Senior band student and section leader Abbey Thompson shares her thoughts on virtual band classes.
“Band has always been a huge part of my life. Since fifth grade, I always looked forward to that class. It was my escape, where I got to see my favorite people. While that still is the case, online band is just not the same. The program and Mr. Wallace are doing their best to replicate what they can, and it shows in new and fun types of activities, but the change is noticeable,” Thompson said. “On this same note though, through virtual band, I’ve gained a new appreciation for my love of music. I feel that since the whole band and staff had to go through this transition together, we gained better understanding of each other, and are closer as a program.” Thompson said.
Wallace wanted to ensure that students still had some semblance of marching band while also abiding by Centers for Disease Control and Prevention guidelines. His students practice on the football field, consistently stationed six feet apart and wear masks when not playing.

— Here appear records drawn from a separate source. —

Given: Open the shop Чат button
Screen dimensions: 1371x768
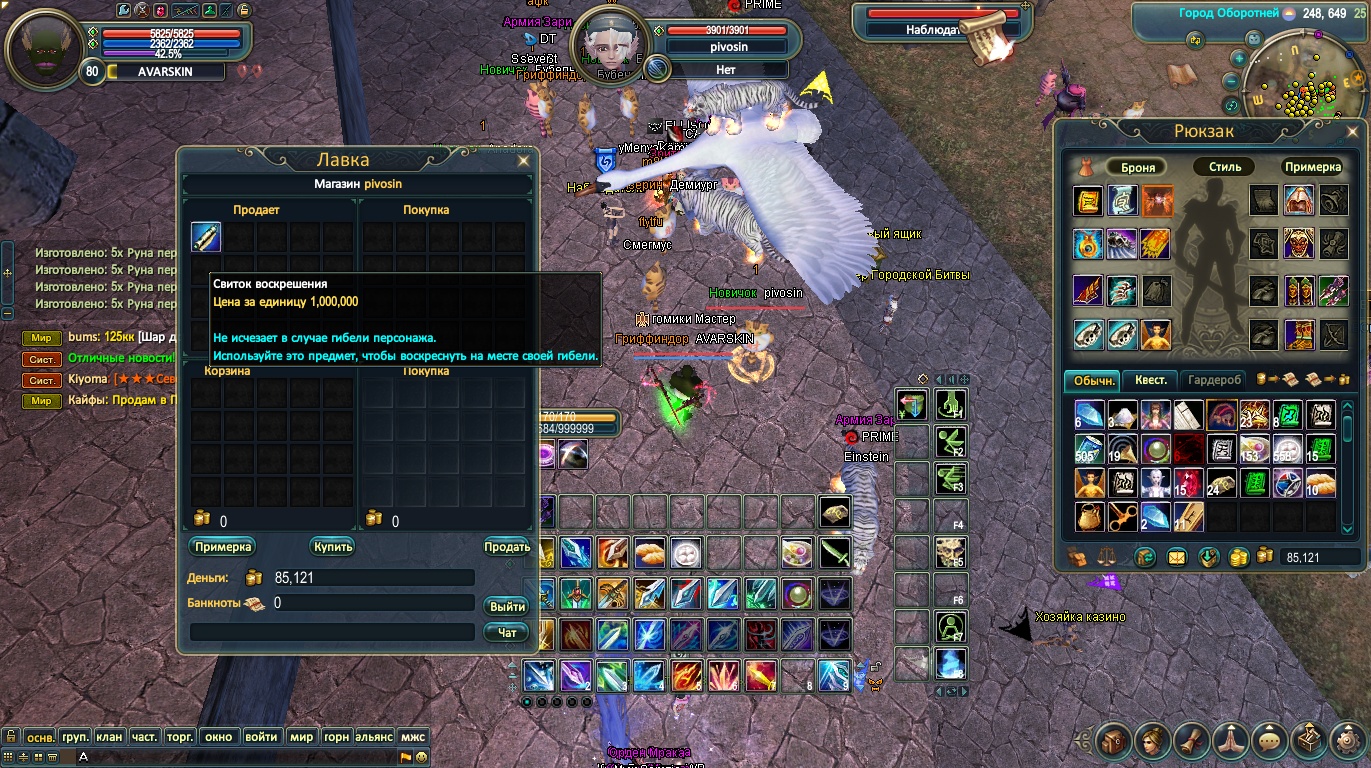Looking at the screenshot, I should tap(507, 632).
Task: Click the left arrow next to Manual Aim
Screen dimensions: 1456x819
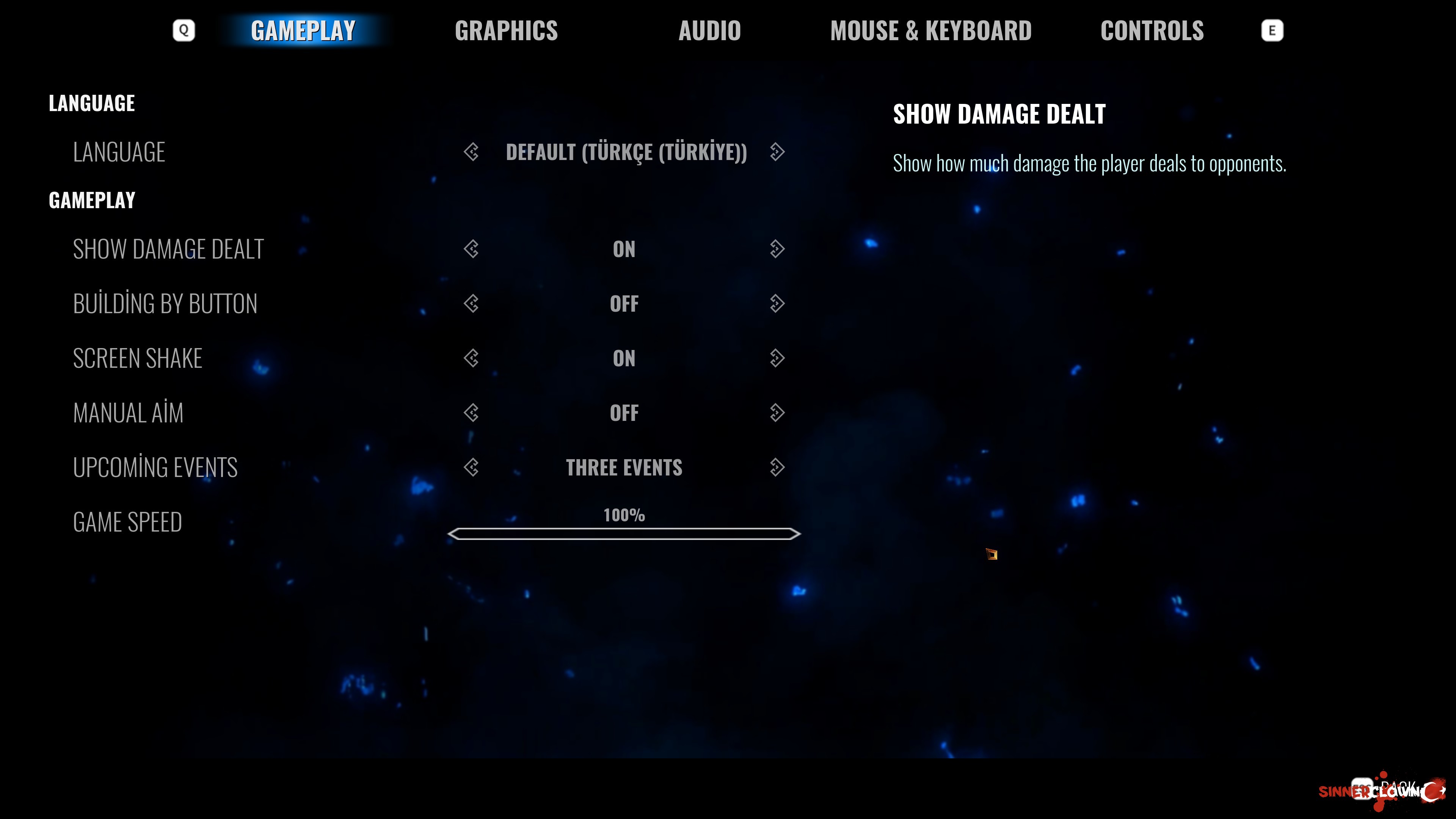Action: click(x=471, y=413)
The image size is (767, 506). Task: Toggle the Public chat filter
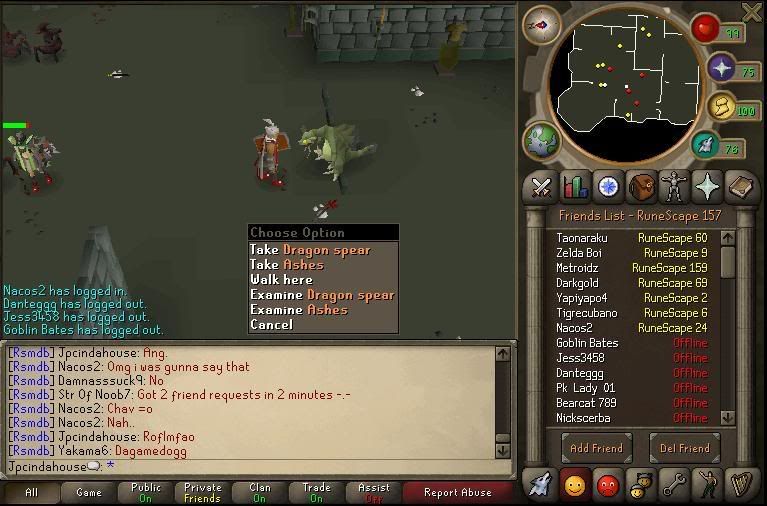[x=146, y=492]
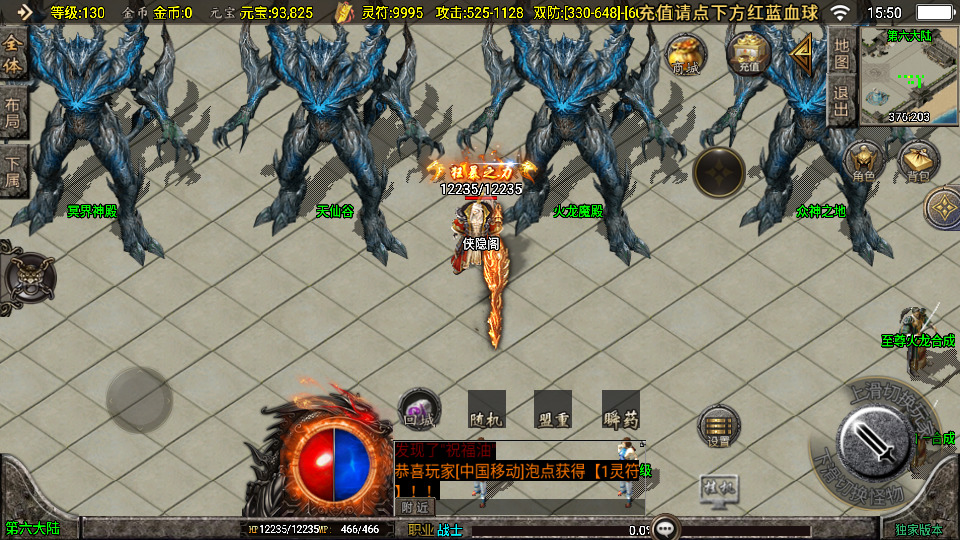Open the 商城 shop

point(686,54)
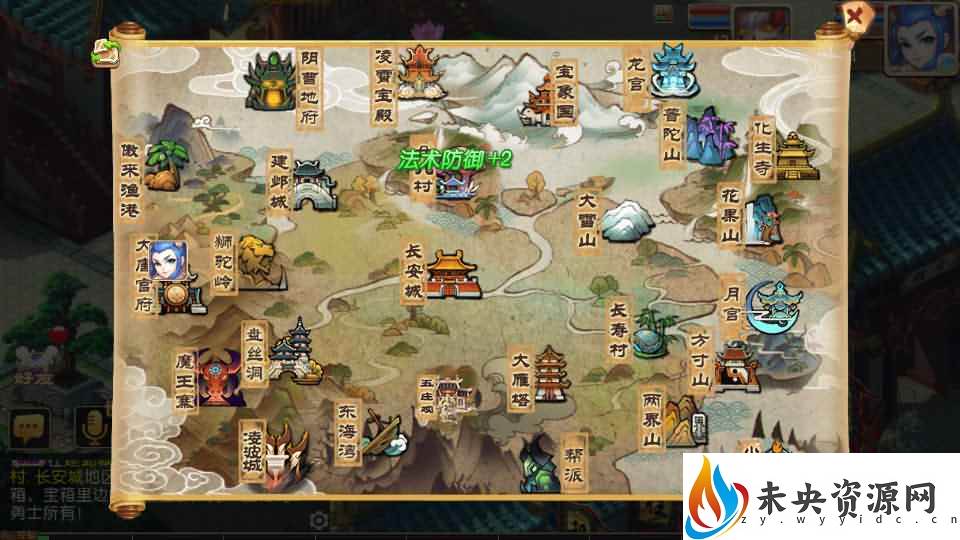Go to 凌霄宝殿 location
This screenshot has width=960, height=540.
[x=420, y=72]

“As I enter my eighteenth year as a music educator, I know that I look at many things differently. I view education differently, and I am very proud that we can offer our students so many musical opportunities here at West. I also know how impactful music can be.”
Art is important.
As we move forward, it is important to acknowledge the importance of the arts and why it is imperative art adapts. Studies show that students with a high involvement in the arts outperform their peers in a wide variety of subjects. A study conducted by Keller Independent School District in Texas observed that arts students were 20% more proficient in math and 16% more proficient in science and history. However, the value of the arts lies beyond facts and statistics.
“I am an art teacher because making and doing have helped me heal and find purpose and I actively encourage my students to do the same. We can learn that it’s okay to be quiet and to make mistakes and to question. We can fully be ourselves and be accepted in a space that is diverse,” Drissel said. “Being an art teacher has shown me that we are human, we all have anxious minds, we all make mistakes, and we can all be both vulnerable and safe. I can see the beautiful humanity in people when we tell our visual stories. Art speaks to us in ways that words cannot.”
From a more statistical standpoint, the arts are–despite the stigma– valuable and contribute about 877 billion annually to the economy. This is why it is so necessary that art adapts to a changing world and lives to tell the tale.
Luckily for us, we possess an artistic faculty that will stop at nothing to ensure the arts will continue to flourish at West. Wallace, like Drissell, encourages his students to take this time as a challenge to grow.
“I remind students to enjoy the journey. It is not all about the concert and the end result, but more about how we get to that point,” Wallace said. “The struggles and successes that we all go through together as a band are what makes it such a special experience. That is where my students will hopefully develop skills that will serve them for a lifetime.”